Annie looked astonished. ‘I don’t think so,’ she said. ‘They wouldn’t let you. Maybe you could write.’

‘Yes, but … he doesn’t speak English,’ Nathan reminded her. He gave up on breakfast altogether, and asked to leave the table. He wanted space to think.

‘It’s impossible,’ Hazel said that afternoon, in the Den, but she didn’t sound sure.

‘There are meant to be lots of other universes,’ Nathan said. ‘That isn’t just in books; Father Clement told us about it, in physics. There are millions of them, some like ours, some different. It’s called the multiverse. Supposing, in my dream, I was actually in one of them, and somehow I pulled that man out, back into ours?’

‘That’s ridiculous,’ Hazel said, curiously daunted. When they were much younger, the two of them had spent a lot of time exploring wardrobes in the hope of making their way into other worlds; but she had outgrown such fancies now. Or so she told herself, part wistful, part scornful, strangely afraid. She knew Nathan would never lie to her.

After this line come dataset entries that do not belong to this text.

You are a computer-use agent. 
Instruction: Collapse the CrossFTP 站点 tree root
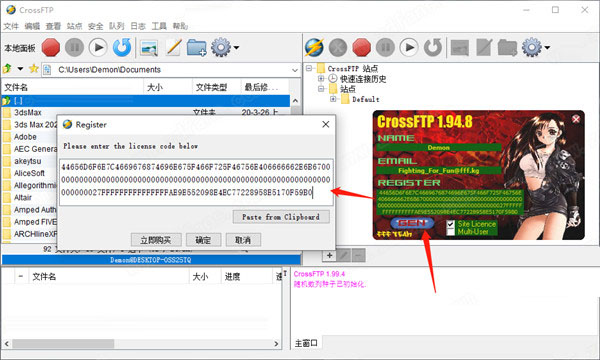click(x=309, y=68)
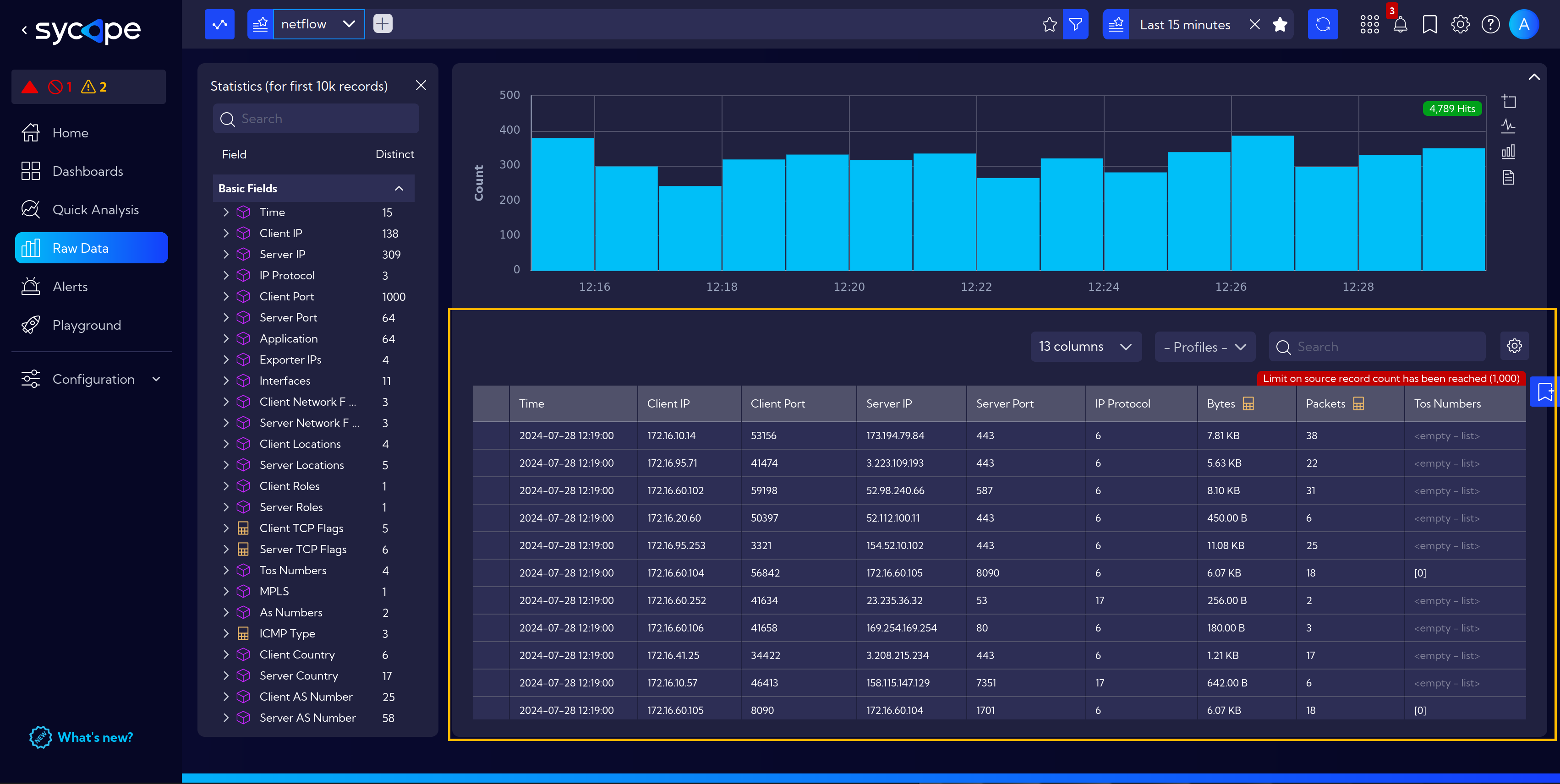1560x784 pixels.
Task: Toggle favorite star for time range
Action: coord(1280,24)
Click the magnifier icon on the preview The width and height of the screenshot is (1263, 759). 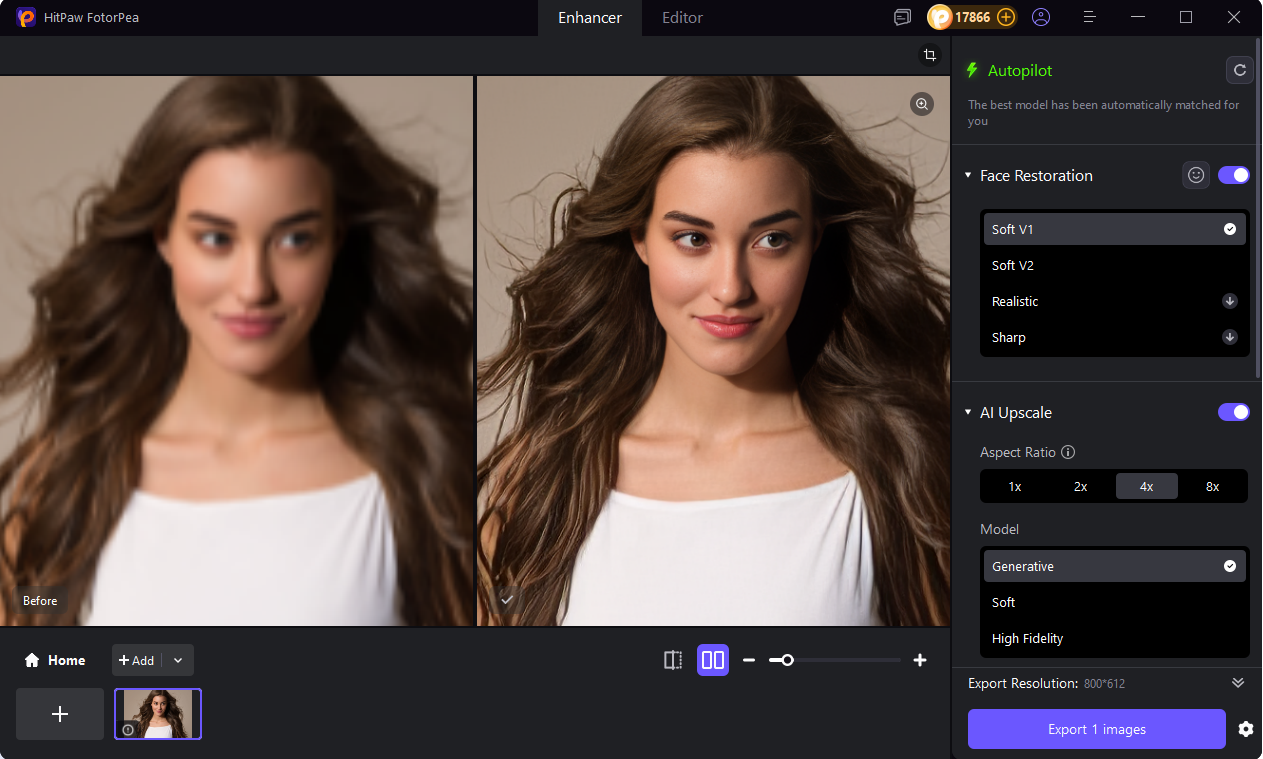(x=921, y=104)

‘You’re talking about magic,’ she said at last. She had no opinion of physics.

‘Maybe.’ Nathan was pensive. ‘What is magic, anyway? According to someone or other, it’s just science we don’t understand.’

‘How do we find out more?’

‘I don’t know. I could ask Uncle Barty: he knows about lots of things. History, and archaeology, and all the sciences. Besides, Mum says his cooking is definitely magical.’

Hazel made a snorting noise. ‘Cooking isn’t magic,’ she said. ‘Even if that chocolate cake for your last birthday was amazing … Are there books on it? Magic, not cookery.’

Nathan nodded. ‘They’re called grimoires. Mum had some in once. I thought they would be interesting, but they were awfully dull, just about drawing runes and symbols, and picking herbs at the full moon, and boring rituals for calling up demons. There weren’t even any sacrifices, let alone stuff about other worlds. They wouldn’t be any good to us.’ There was a long silence, filled with frustrated thought. ‘What we need,’ said Nathan, ‘is a witch. Witches were burnt here, hundreds of years ago, in that open space outside the church. Uncle Barty told me about it. I asked him if they were real witches, and he said mostly not – but “mostly” isn’t all. I read the names: some of them were Carlows, like your great-grandmother. Was she born a Carlow, or did she marry one?’

‘Both, I think,’ Hazel said, frowning. ‘Dad’s always telling Mum her family are inbred. He said Great-grandma was barmy, and she married her own cousin, which is supposed to make your children mad or sub or something … He says she’s a witch, too, but I expect that’s just an insult.’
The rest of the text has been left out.